Melancthe, frunciendo los labios, entró en el palacio seguida por Carfilhiot. Se detuvo en el vestíbulo, una estancia redonda decorada en azul, rosa y oro, con una alfombra celeste en el suelo de mármol. Llamó al chambelán.
—Enseña una habitación a Faude y atiende a sus necesidades.
Carfilhiot se bañó y descansó un rato. El crepúsculo llegó al mar y la luz del día se desvaneció. Se vistió de negro. En el vestíbulo se presentó el chambelán.
—Melancthe aún no ha aparecido. Si gustas, puedes esperarla en el salón pequeño.
Carfilhiot se sentó y le sirvieron una copa de vino carmesí que sabía a miel, agujas de pino y granada.
Transcurrió media hora. La criada de tez plateada trajo una bandeja con confituras, y Carfilhiot las probó con desgana.
Diez minutos más tarde alzó los ojos y se encontró con Melancthe de pie frente a él. Llevaba un vestido negro sin mangas, absolutamente sencillo. Un negro cabujón de ópalo le colgaba de una cinta negra y angosta alrededor del cuello; contra el negro, su tez pálida y sus grandes ojos le daban un aire de vulnerabilidad ante los impulsos del placer y del dolor: incitaba a someterla a uno de ellos, o a ambos.
Tras una pausa se sentó junto a Carfilhiot y cogió una copa de vino de la bandeja, sin decir una palabra. Al fin Carfilhiot preguntó:
—¿Has pasado una tarde tranquila?
—No fue tranquilo. Trabajé en algunos ejercicios.

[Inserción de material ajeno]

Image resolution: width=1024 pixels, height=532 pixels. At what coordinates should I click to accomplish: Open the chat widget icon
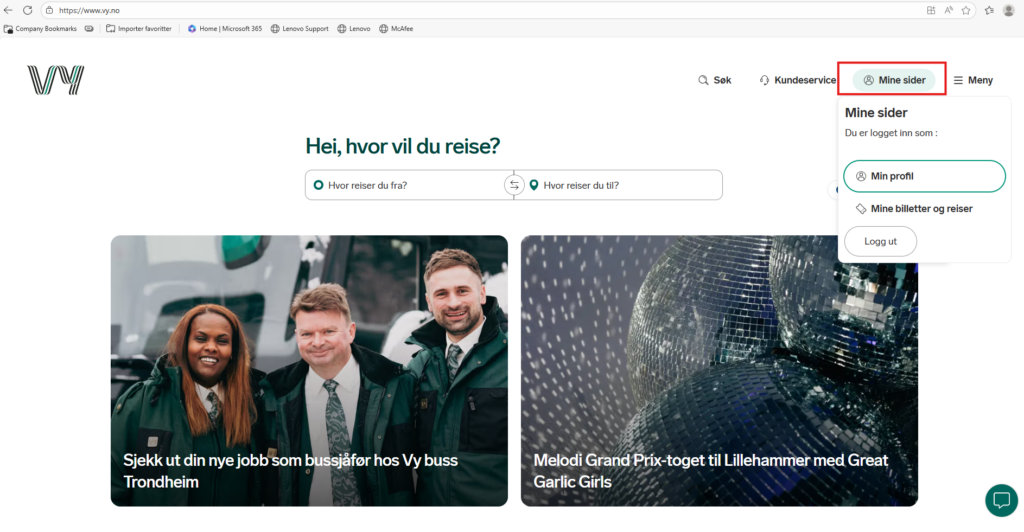click(1000, 500)
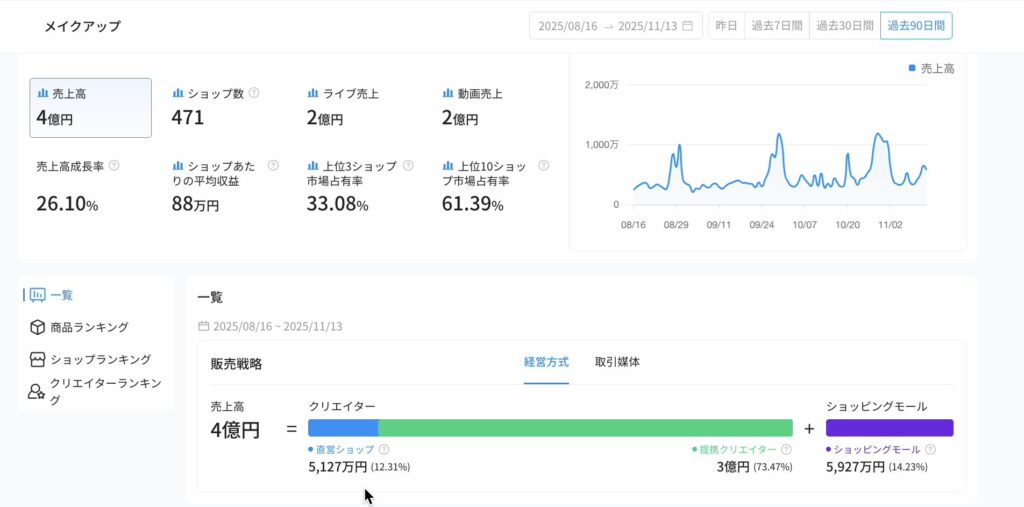The width and height of the screenshot is (1024, 507).
Task: Click help icon next to 上位3ショップ市場占有率
Action: (408, 165)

—¿De veras? ¿Con qué finalidad?
—No es fácil llegar a hechicera.
—¿Es ese tu deseo?
—Por supuesto.
—¿Entonces no es tan difícil?
—Apenas estoy empezando. Las verdaderas dificultades comenzarán más adelante.
—Ya eres más fuerte que yo —dijo Carfilhiot con voz burlona. Melancthe no sonrió. Después de una pausa de silencio se levantó.
—Es la hora de cenar.
Lo llevó a un gran salón con negros paneles de ébano y losas de bruñida piedra negra. Sobre el ébano, un juego de prismas de vidrio iluminaba la vajilla.
Se sirvió la cena en dos juegos de bandejas: una sencilla comida de almejas bañadas en vino blanco, pan, olivas y nueces. Melancthe apenas comió y prestó poca atención a Carfilhiot. Apenas lo miraba, y no intentaba entablar conversación. Carfilhiot, irritado, también contuvo la lengua. Bebió varias copas de vino, y al fin dejó la copa con aire petulante.
—¡Eres increíblemente bella! ¡Pero más fría que un pez!
—No tiene gran importancia.
—¿Por qué deberíamos tener reservas? ¿Acaso no somos uno?
—No. Desmëi se dividió en tres: tú, Denking y yo.
—¡Lo has dicho tú misma! —Melancthe gesticuló con la cabeza.
—Todos comparten la sustancia de la tierra, pero el león difiere del ratón y ambos del hombre.
Carfilhiot rechazó la analogía con un ademán.
—¡Somos uno, aunque diferentes! ¡Una fascinante condición! Aun así, eres distante.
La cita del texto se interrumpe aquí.